## Exercise prompt
If a line in the listing below has the string "Verde", copy it out.
(Study material Opens)
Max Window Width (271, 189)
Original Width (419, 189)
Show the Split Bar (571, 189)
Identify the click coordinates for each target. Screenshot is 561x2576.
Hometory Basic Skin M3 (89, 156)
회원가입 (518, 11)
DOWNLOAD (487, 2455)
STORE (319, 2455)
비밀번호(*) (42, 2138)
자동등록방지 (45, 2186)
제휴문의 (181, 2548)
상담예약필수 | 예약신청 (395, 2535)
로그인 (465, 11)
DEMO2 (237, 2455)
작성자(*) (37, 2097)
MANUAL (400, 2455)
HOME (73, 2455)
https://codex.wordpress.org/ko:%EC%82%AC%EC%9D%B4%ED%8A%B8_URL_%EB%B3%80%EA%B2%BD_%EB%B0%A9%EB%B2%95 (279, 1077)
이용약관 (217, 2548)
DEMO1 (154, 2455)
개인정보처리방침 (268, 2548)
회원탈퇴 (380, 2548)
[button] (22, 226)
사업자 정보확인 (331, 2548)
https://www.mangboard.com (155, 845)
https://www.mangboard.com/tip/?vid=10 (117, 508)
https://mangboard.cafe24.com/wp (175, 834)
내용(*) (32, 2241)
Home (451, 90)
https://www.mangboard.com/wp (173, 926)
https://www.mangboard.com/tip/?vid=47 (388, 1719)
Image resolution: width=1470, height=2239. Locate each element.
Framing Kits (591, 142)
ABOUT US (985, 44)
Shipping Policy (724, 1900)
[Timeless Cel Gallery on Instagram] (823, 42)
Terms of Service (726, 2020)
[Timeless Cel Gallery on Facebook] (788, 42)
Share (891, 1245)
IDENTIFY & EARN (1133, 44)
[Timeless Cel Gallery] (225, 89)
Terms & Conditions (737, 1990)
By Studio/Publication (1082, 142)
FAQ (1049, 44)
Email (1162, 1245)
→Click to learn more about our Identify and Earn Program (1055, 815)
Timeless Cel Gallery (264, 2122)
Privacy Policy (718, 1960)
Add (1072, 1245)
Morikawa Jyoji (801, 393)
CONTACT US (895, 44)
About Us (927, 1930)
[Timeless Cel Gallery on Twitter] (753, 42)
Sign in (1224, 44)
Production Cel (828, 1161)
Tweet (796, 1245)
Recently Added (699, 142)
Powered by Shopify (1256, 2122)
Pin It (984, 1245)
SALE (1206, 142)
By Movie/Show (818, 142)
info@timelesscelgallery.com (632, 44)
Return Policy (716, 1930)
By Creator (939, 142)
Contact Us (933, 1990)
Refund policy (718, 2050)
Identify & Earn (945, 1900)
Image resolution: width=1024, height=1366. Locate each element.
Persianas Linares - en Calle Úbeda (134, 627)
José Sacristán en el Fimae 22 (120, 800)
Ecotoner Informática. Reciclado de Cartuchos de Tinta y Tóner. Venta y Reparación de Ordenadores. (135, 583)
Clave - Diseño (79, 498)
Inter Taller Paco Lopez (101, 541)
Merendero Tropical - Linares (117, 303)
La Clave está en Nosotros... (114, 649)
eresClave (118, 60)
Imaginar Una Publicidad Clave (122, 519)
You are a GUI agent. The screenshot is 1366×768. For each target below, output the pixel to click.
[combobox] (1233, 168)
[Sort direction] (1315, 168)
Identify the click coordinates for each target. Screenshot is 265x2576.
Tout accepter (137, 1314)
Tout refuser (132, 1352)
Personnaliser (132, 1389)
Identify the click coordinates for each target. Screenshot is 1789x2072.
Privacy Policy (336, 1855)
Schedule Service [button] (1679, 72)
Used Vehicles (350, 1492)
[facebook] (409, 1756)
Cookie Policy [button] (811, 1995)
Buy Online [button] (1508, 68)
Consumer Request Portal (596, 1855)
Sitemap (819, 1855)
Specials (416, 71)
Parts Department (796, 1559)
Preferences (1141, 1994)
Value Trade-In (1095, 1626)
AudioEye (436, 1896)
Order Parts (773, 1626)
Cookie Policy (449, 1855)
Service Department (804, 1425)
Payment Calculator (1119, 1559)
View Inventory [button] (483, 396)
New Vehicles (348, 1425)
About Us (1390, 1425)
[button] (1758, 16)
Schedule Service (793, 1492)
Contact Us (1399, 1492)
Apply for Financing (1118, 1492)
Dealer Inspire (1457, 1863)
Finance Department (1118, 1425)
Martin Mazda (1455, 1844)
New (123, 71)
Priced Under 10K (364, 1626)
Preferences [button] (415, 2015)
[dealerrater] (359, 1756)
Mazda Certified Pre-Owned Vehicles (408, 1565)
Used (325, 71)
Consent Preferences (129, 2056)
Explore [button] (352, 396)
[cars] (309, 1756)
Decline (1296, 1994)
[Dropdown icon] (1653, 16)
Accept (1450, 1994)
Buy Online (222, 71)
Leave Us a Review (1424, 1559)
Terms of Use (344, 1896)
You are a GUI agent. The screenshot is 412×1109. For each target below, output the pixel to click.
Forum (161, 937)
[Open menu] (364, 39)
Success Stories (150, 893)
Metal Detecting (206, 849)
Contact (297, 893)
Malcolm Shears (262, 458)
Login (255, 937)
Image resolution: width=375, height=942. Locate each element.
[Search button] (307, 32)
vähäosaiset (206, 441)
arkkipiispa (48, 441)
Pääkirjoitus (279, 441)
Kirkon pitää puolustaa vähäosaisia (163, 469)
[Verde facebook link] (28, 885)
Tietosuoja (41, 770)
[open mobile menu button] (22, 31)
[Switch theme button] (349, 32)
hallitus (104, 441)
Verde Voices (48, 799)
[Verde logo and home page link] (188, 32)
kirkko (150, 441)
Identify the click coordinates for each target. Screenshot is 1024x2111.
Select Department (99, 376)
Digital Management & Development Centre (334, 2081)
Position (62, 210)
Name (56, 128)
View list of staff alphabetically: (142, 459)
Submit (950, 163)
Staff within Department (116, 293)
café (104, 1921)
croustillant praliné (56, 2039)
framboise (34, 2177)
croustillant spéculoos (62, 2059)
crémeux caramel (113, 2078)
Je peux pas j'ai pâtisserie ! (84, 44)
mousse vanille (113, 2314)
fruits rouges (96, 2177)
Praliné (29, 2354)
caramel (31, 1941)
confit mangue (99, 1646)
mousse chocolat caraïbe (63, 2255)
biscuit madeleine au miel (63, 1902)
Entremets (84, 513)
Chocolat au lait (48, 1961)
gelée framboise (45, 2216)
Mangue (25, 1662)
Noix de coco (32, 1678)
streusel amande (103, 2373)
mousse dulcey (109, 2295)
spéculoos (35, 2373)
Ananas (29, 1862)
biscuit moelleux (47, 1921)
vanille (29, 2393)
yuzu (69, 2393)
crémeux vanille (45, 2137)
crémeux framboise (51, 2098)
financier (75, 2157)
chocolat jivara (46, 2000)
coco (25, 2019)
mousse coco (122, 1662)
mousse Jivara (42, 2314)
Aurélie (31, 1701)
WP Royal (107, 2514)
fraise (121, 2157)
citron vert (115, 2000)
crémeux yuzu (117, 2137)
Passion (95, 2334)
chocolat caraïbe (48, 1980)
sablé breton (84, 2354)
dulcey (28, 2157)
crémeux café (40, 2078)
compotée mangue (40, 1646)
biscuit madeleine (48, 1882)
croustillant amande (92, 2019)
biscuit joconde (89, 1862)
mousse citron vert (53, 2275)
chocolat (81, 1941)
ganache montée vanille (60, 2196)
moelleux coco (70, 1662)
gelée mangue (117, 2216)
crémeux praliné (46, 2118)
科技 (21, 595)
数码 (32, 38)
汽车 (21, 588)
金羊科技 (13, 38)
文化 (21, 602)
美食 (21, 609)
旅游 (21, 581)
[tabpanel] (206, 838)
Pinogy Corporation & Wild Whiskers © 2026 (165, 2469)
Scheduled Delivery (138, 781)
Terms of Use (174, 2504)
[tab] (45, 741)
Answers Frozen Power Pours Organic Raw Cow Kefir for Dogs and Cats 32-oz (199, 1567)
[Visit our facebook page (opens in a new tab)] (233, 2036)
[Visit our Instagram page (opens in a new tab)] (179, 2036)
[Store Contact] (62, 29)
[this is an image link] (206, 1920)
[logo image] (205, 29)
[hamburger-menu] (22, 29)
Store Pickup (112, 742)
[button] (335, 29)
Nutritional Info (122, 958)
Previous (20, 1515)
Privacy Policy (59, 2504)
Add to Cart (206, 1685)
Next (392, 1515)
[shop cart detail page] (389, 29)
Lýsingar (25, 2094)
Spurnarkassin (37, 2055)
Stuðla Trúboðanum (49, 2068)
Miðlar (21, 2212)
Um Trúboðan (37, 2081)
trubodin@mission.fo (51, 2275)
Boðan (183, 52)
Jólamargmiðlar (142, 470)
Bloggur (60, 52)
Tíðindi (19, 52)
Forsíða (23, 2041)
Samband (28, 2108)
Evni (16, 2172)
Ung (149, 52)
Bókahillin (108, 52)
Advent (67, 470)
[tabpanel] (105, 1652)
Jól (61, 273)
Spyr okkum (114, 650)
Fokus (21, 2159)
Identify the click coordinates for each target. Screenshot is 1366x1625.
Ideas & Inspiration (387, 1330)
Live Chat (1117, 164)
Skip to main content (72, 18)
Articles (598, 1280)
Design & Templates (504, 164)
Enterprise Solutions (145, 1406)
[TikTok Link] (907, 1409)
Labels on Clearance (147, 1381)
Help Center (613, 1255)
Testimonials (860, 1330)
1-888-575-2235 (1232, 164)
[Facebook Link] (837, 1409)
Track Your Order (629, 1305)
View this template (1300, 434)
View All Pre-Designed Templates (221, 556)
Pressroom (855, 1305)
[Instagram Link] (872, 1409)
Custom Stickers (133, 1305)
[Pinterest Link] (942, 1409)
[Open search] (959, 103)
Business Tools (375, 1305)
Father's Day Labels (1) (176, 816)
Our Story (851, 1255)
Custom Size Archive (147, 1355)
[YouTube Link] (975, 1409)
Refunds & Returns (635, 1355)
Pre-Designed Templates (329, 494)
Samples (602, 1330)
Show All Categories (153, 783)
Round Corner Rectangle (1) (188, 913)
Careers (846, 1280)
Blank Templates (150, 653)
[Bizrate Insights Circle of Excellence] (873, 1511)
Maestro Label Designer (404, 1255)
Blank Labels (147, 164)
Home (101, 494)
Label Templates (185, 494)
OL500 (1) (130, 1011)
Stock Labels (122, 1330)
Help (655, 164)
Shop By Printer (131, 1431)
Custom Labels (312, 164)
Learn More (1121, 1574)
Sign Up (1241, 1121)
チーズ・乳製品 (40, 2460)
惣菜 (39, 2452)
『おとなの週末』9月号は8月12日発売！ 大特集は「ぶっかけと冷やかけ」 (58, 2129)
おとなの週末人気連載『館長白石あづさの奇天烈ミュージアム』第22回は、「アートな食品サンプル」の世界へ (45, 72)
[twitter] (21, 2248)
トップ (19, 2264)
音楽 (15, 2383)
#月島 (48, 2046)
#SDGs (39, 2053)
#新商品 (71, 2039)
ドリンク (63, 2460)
(Study material Closes)
## Exercise response
[Verde facebook link] (28, 885)
Verde Voices (48, 799)
[Verde logo and home page link] (188, 32)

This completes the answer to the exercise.